■ **EXERCISE DIRECTIONS**
Copy out the lines of the material word for word, starting with the line containing "Where should I" and continuing through the end of the material. Omit the pictures from your answer.
=== RECORDS FOR THIS TASK ===
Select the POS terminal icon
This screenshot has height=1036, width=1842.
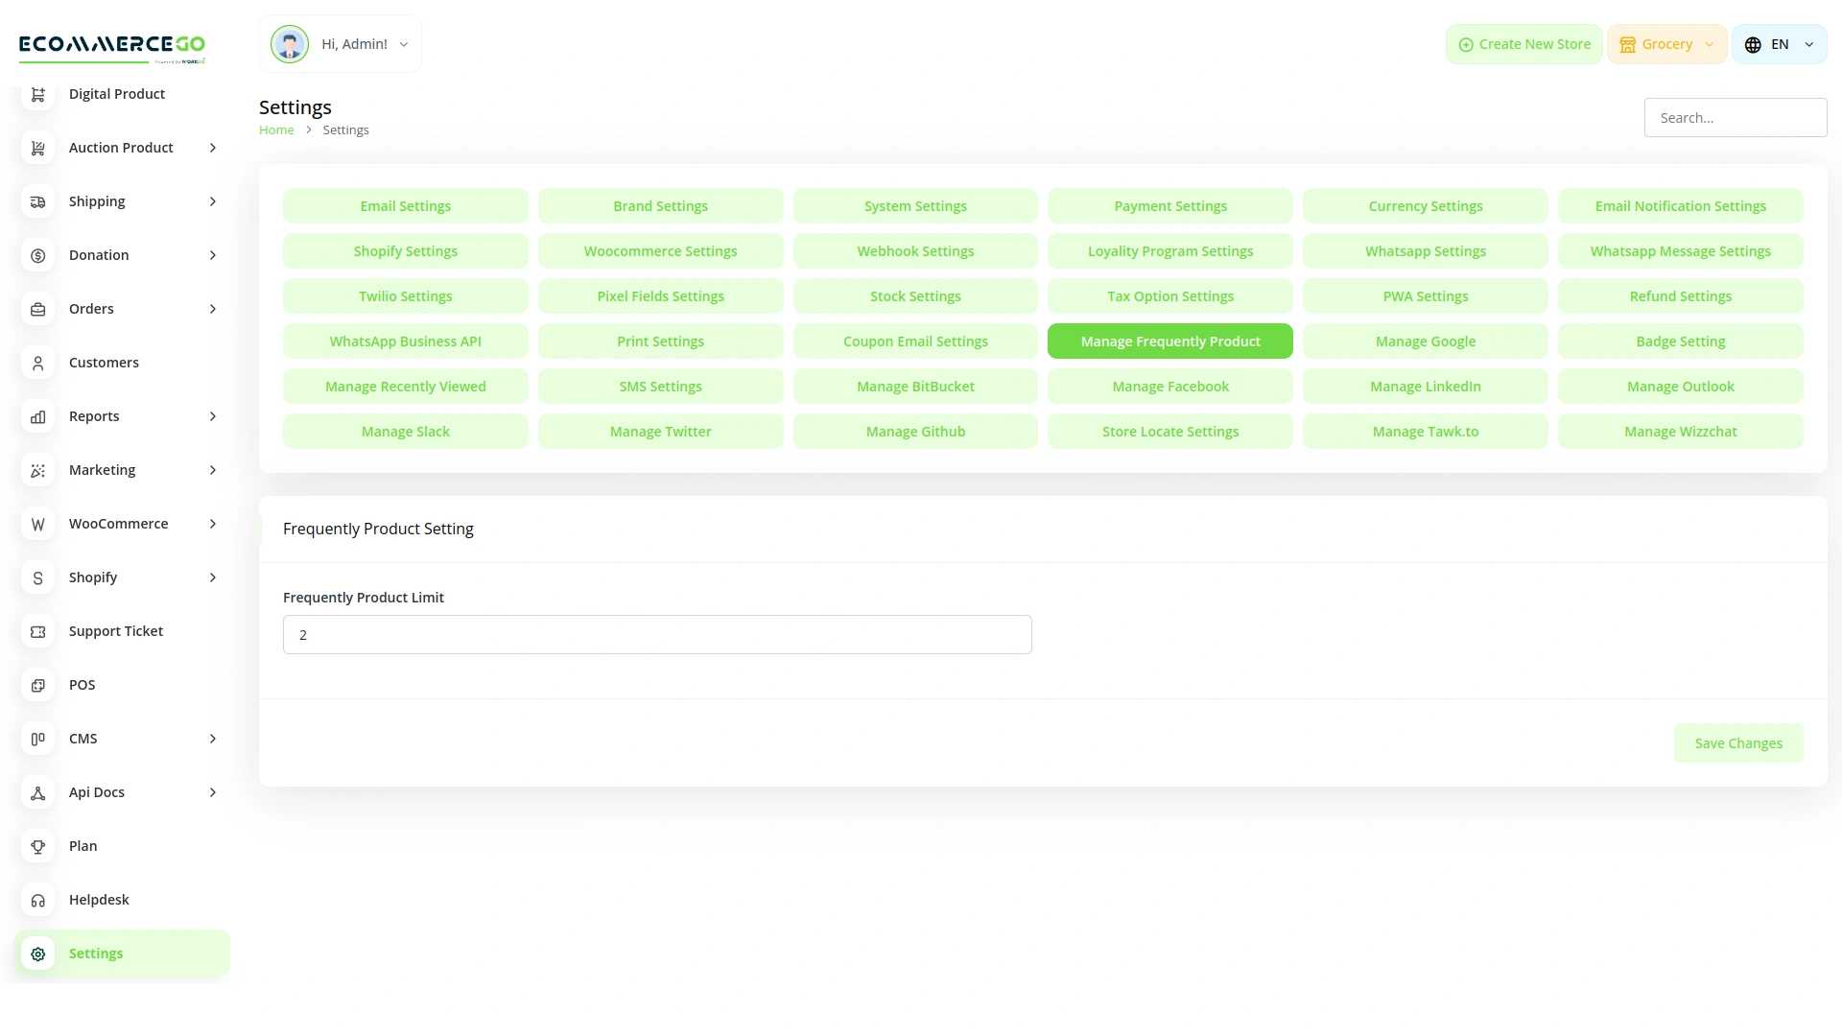point(37,685)
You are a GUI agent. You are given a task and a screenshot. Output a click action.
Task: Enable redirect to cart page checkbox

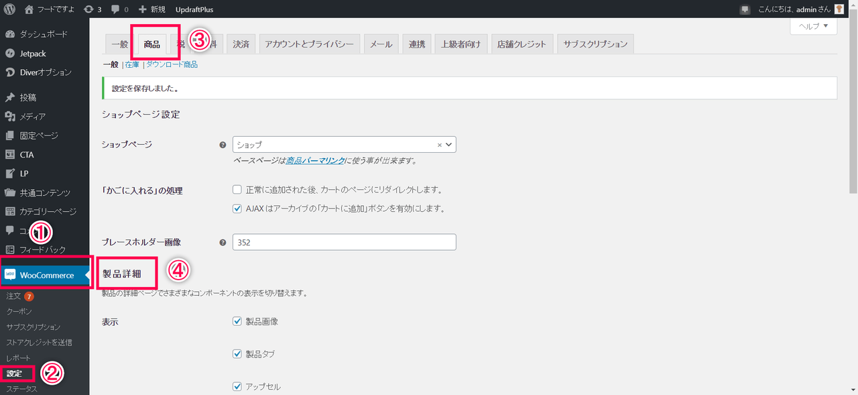(237, 190)
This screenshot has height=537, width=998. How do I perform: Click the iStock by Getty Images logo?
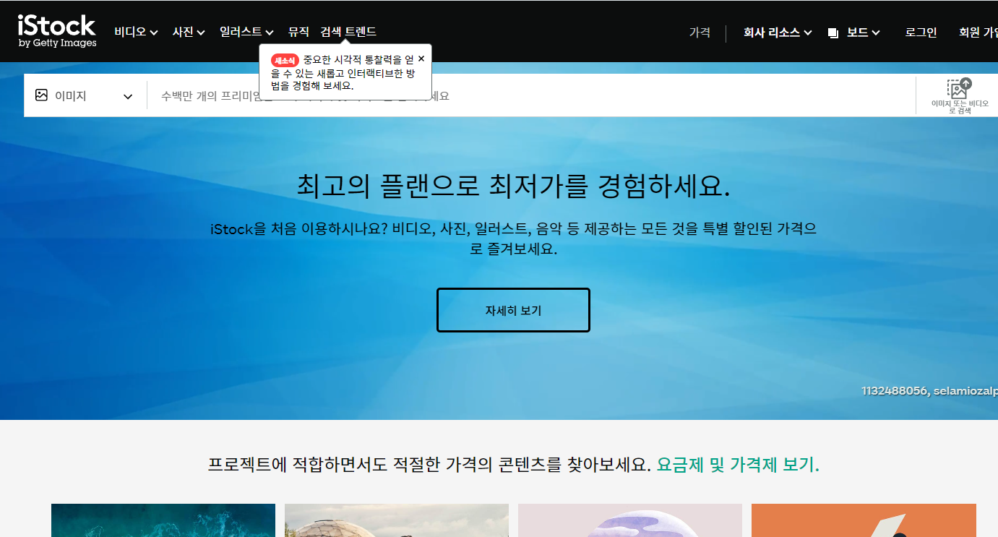(56, 30)
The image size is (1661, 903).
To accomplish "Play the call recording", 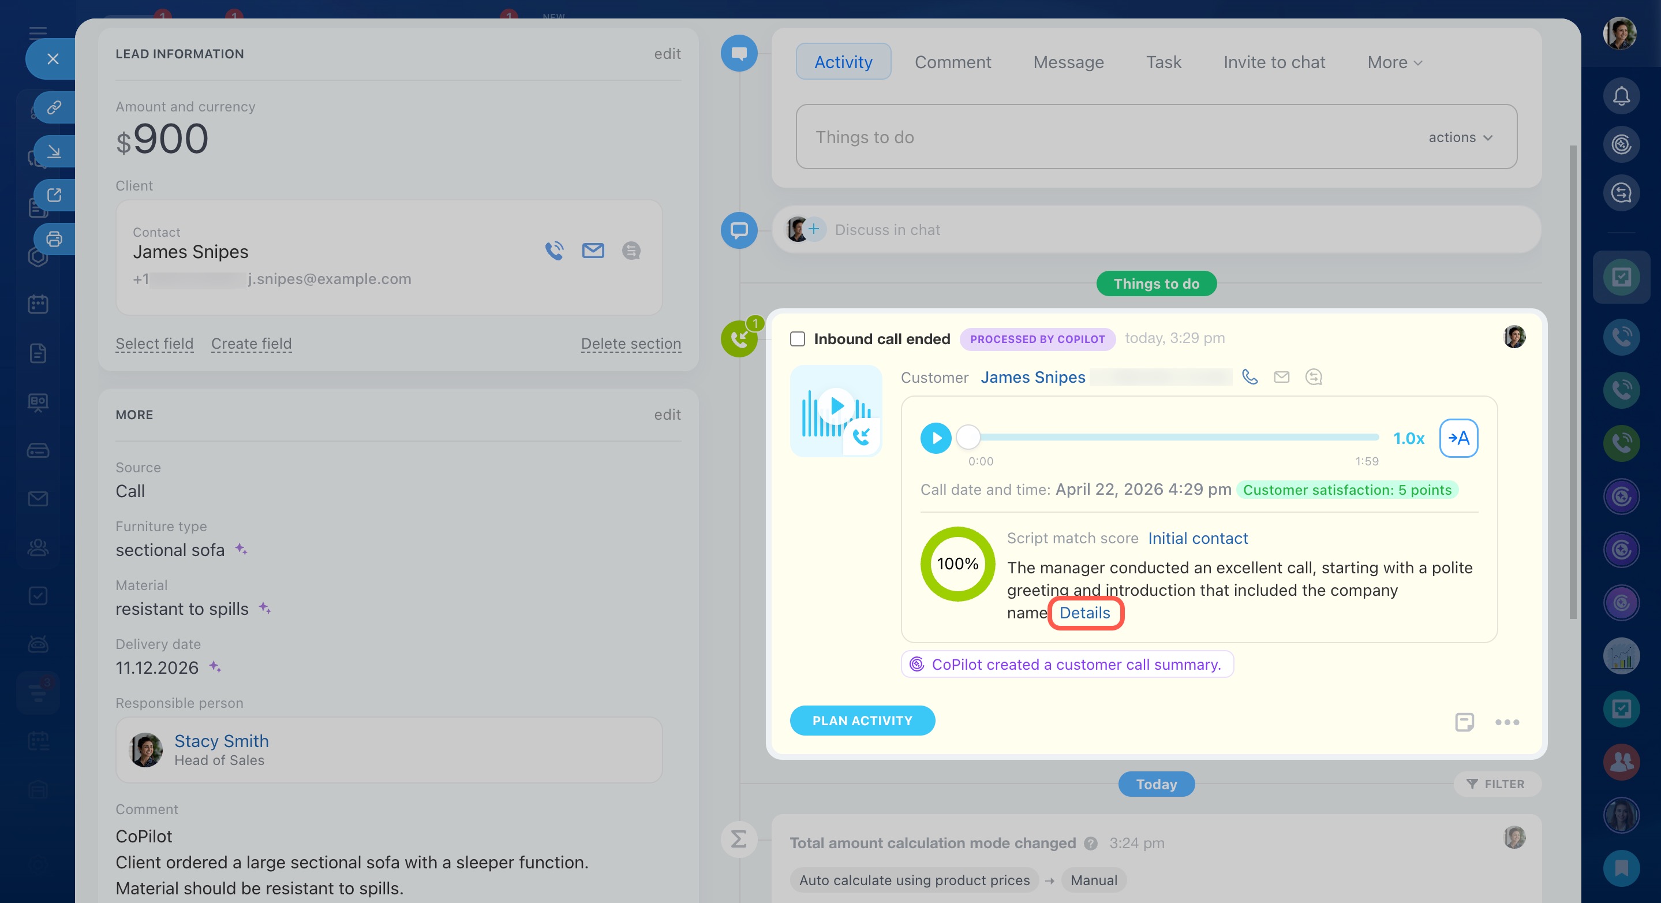I will [x=936, y=438].
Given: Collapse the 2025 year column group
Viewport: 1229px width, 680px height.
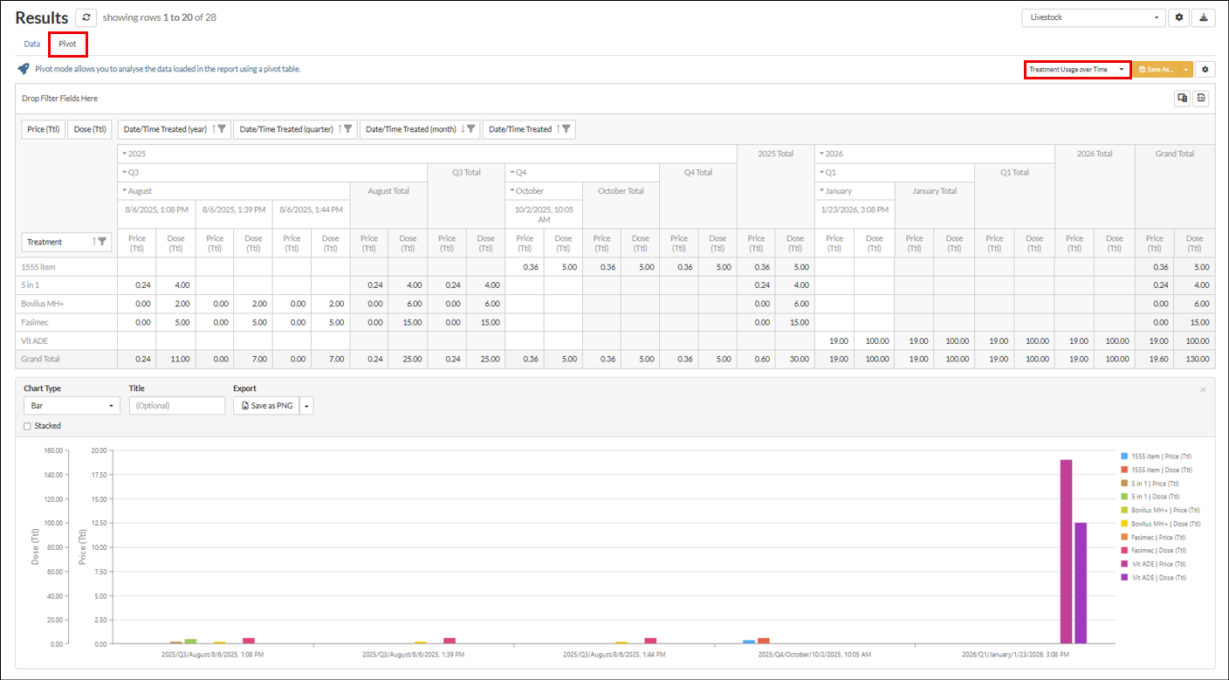Looking at the screenshot, I should [x=124, y=154].
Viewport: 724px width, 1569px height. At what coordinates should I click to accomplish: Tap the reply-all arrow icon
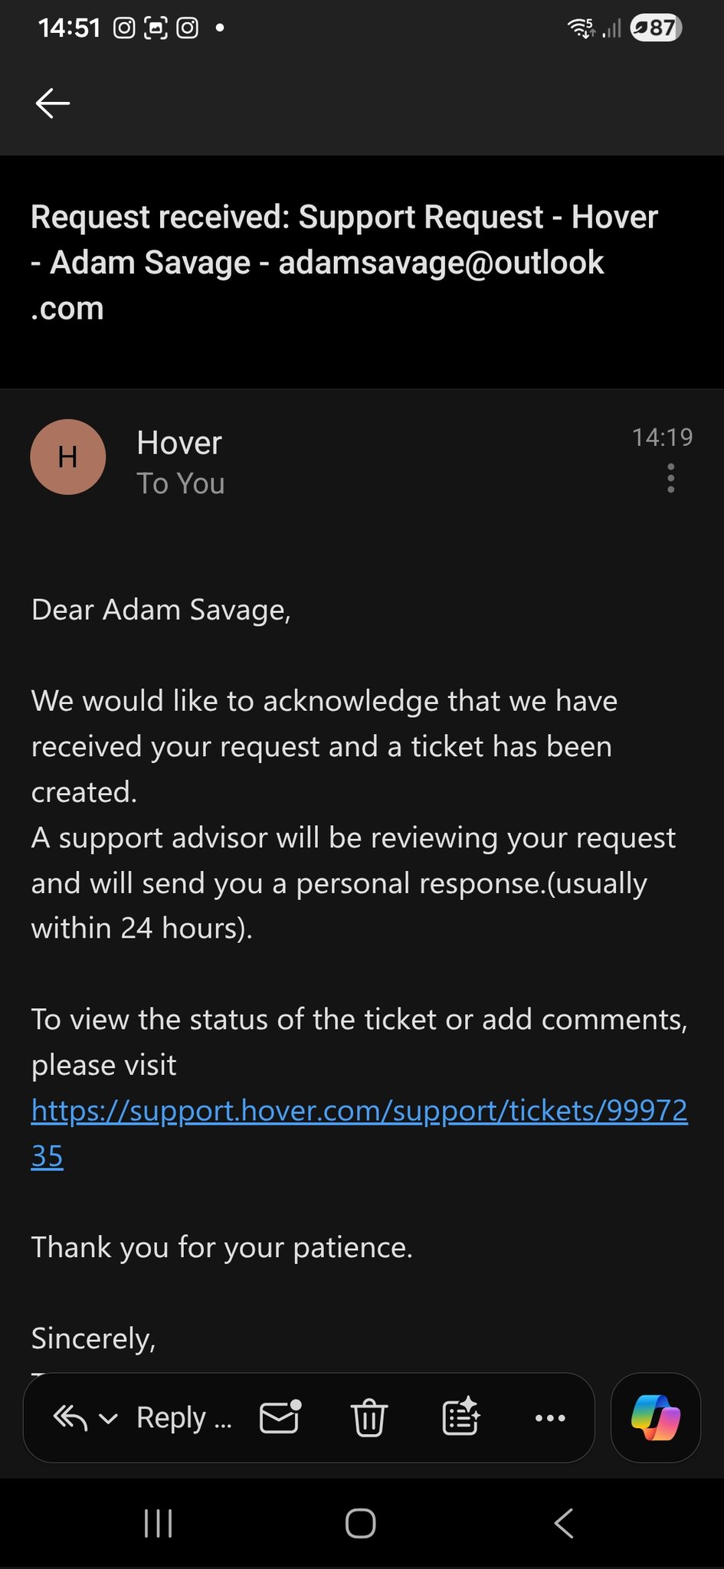tap(70, 1418)
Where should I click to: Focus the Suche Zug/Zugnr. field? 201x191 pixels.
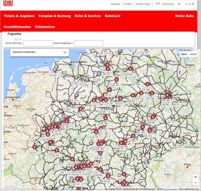(x=88, y=43)
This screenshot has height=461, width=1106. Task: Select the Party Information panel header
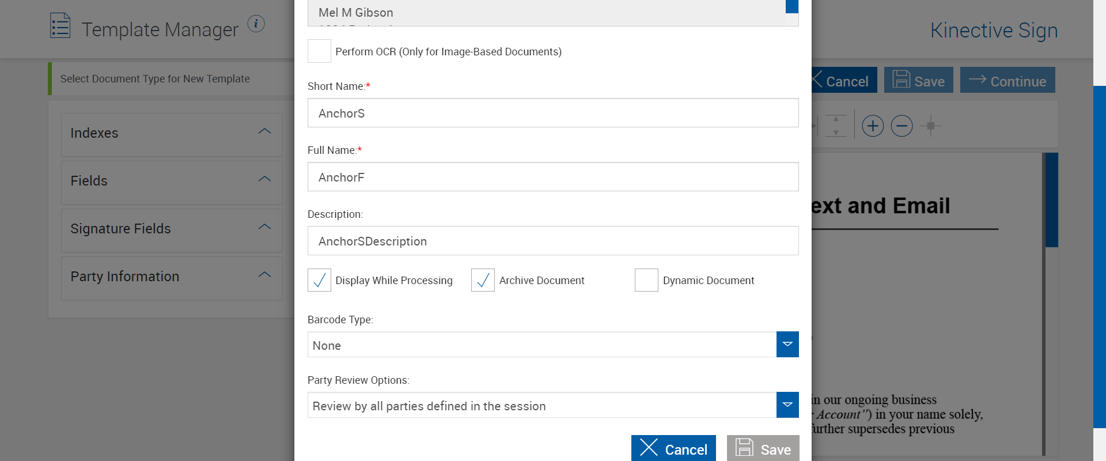pyautogui.click(x=171, y=277)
===
■ **EXPECTED OUTPUT**
Where should I click to: Focus the Suche Zug/Zugnr. field? 201x191 pixels.
(x=88, y=43)
This screenshot has height=461, width=1106. Task: Select the Party Information panel header
pyautogui.click(x=171, y=277)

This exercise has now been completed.